D'autre part, la logistique d'une offensive au Moyen-Orient aurait été intimidante, en raison des grandes distances et du manque de capacité maritime italienne pour transporter le carburant. L'Allemagne avait une aviation et une marine efficaces, mais c'était avant tout une puissance continentale dont la force reposait sur son armée. En supposant que l'Amérique soit entrée en guerre en décembre 1941, il est alors possible que le point focal du théâtre européen en 1942 ait été les forces aériennes et navales germano-italiennes soutenant un Afrika Korps renforcé, contre les forces terrestres, aériennes et navales britanniques et américaines. forces de défense ou de contre-attaque au Proche-Orient.

Ce qui à son tour soulève une autre question : et si Hitler n'annulait pas l'opération Barbarossa, mais la reportait plutôt à l'été 1942 ? En supposant que l'Axe réussisse au Moyen-Orient, les Soviétiques auraient dû faire face à un corps expéditionnaire germano-italien avançant vers le nord à travers le Caucase (peut-être que la Turquie aurait rejoint la marée montante de l'Axe.) Une autre année aurait également donné à l'Allemagne plus de temps pour piller et exploiter les ressources de l'Europe occidentale conquise.

D'un autre côté, l'Armée rouge en juin 1941 a été terriblement déséquilibrée, toujours sous le choc et en train de se réorganiser à cause des purges de Staline.

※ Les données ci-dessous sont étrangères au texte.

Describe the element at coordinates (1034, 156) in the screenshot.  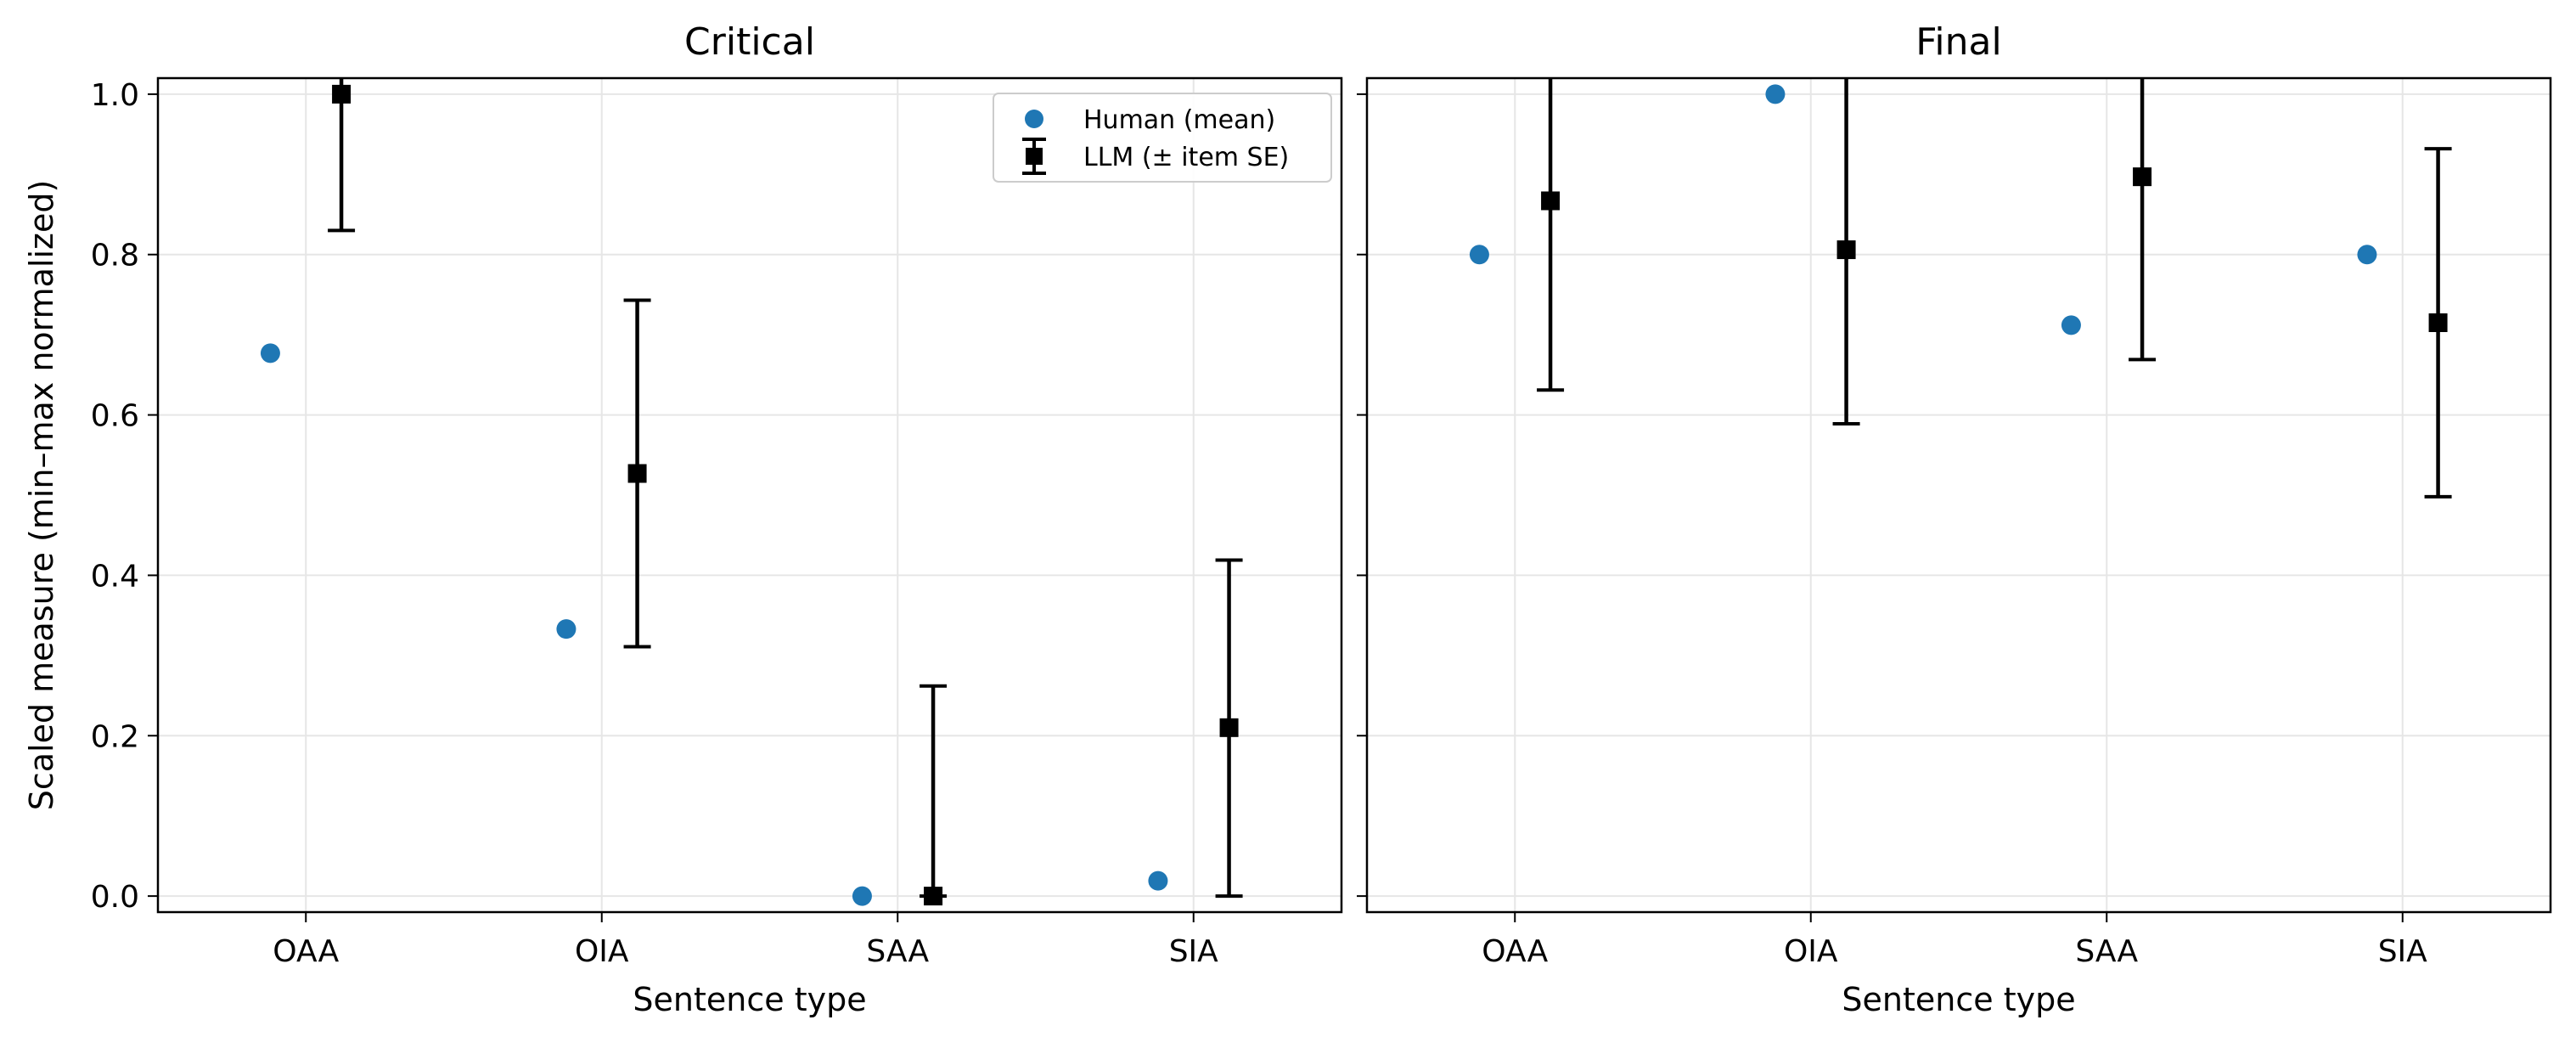
I see `legend-llm-marker` at that location.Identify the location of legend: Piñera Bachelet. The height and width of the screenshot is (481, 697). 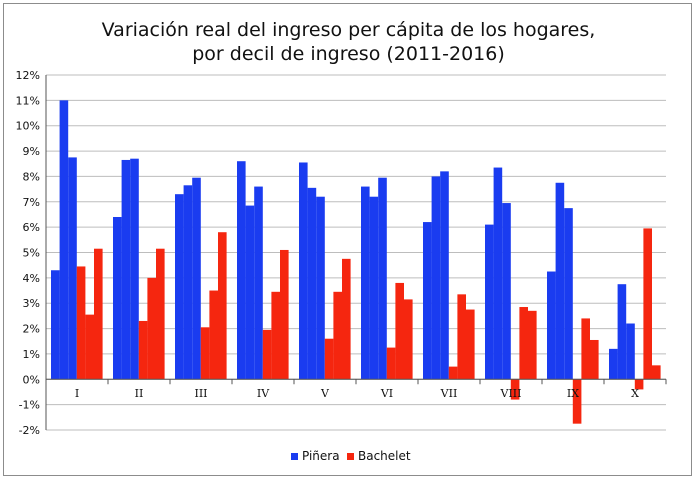
(351, 456).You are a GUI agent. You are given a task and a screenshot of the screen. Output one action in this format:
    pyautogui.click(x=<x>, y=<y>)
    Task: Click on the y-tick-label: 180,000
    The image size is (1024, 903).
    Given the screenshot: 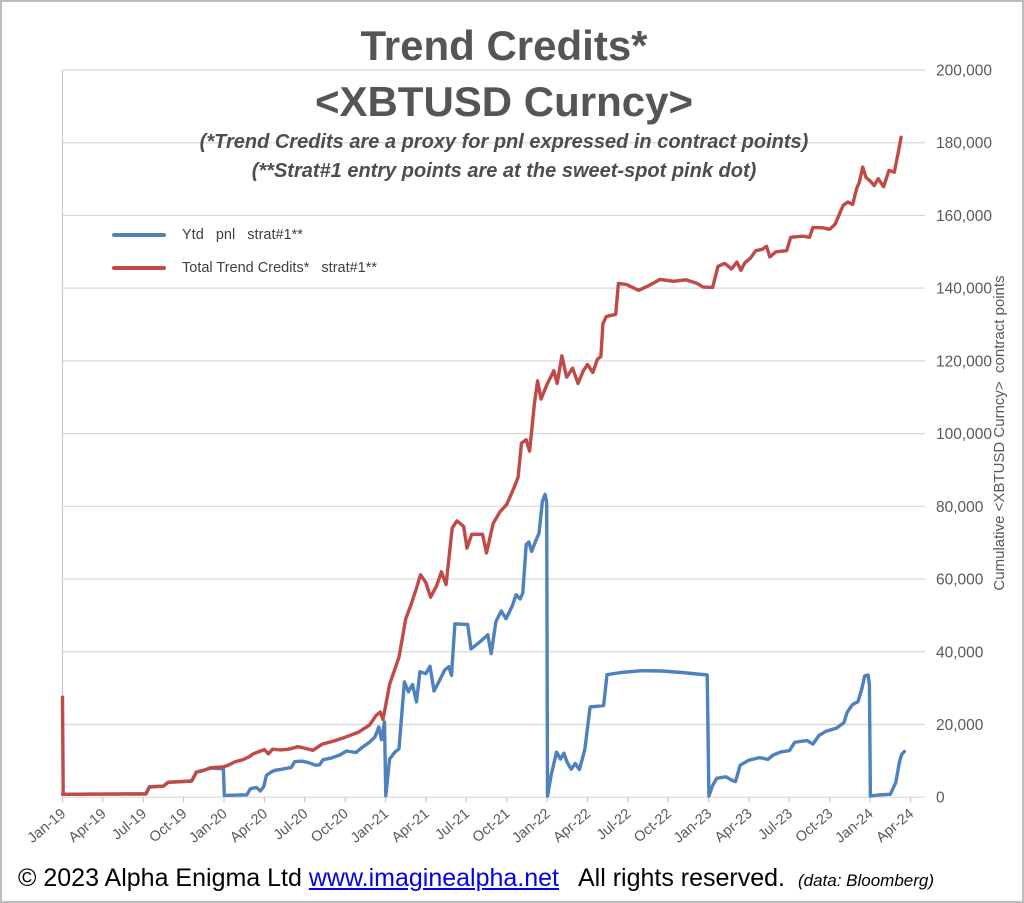 What is the action you would take?
    pyautogui.click(x=964, y=144)
    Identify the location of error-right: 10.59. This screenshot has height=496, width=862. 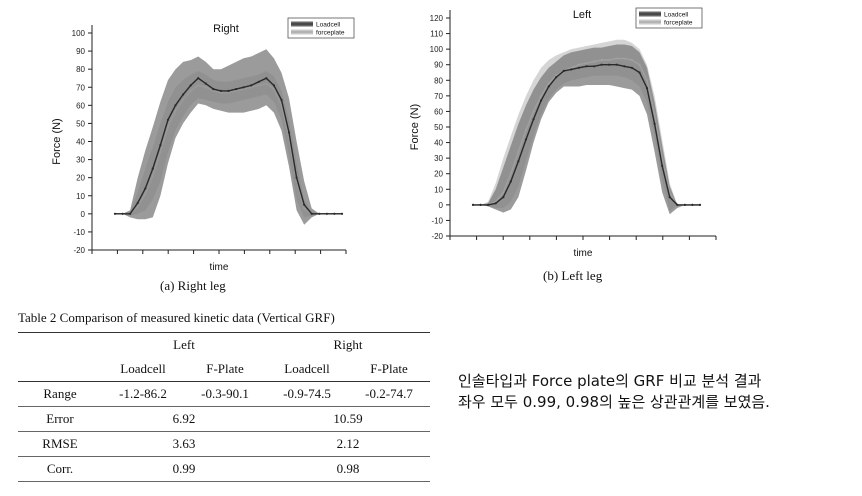
(348, 419).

L'année supplémentaire aurait donné aux Soviétiques le temps de terminer le regroupement de l'Armée rouge et d'absorber de formidables nouveaux équipements tels que le char T-34 et le lance-roquettes Katyusha. Retarder Barbarossa jusqu'en 1942, en supposant que la Grande-Bretagne ne se soit pas rendue, aurait signifié que l'Allemagne commencerait son attaque contre la Russie tout en ayant besoin de renforcer ses défenses occidentales contre l'inévitable contre-attaque anglo-américaine.

Les compétences tactiques et opérationnelles supérieures de l'Allemagne, ainsi qu'une plus grande expérience au combat, auraient donné l'avantage à la Wehrmacht dans les premiers jours de Barberousse 1942. Pourtant, les pertes catastrophiques subies par l'Armée rouge en 1941 auraient probablement été moindres, ce qui a conduit à la possibilité que Barberousse retardée aurait été un cadeau pour les Soviétiques.

Michael Peck est un écrivain collaborateur pour le Intérêt national. Il peut être trouvé sur Twitter et Facebook.

Cet article est paru pour la première fois en 2016 et est réimprimé en raison de l'intérêt des lecteurs.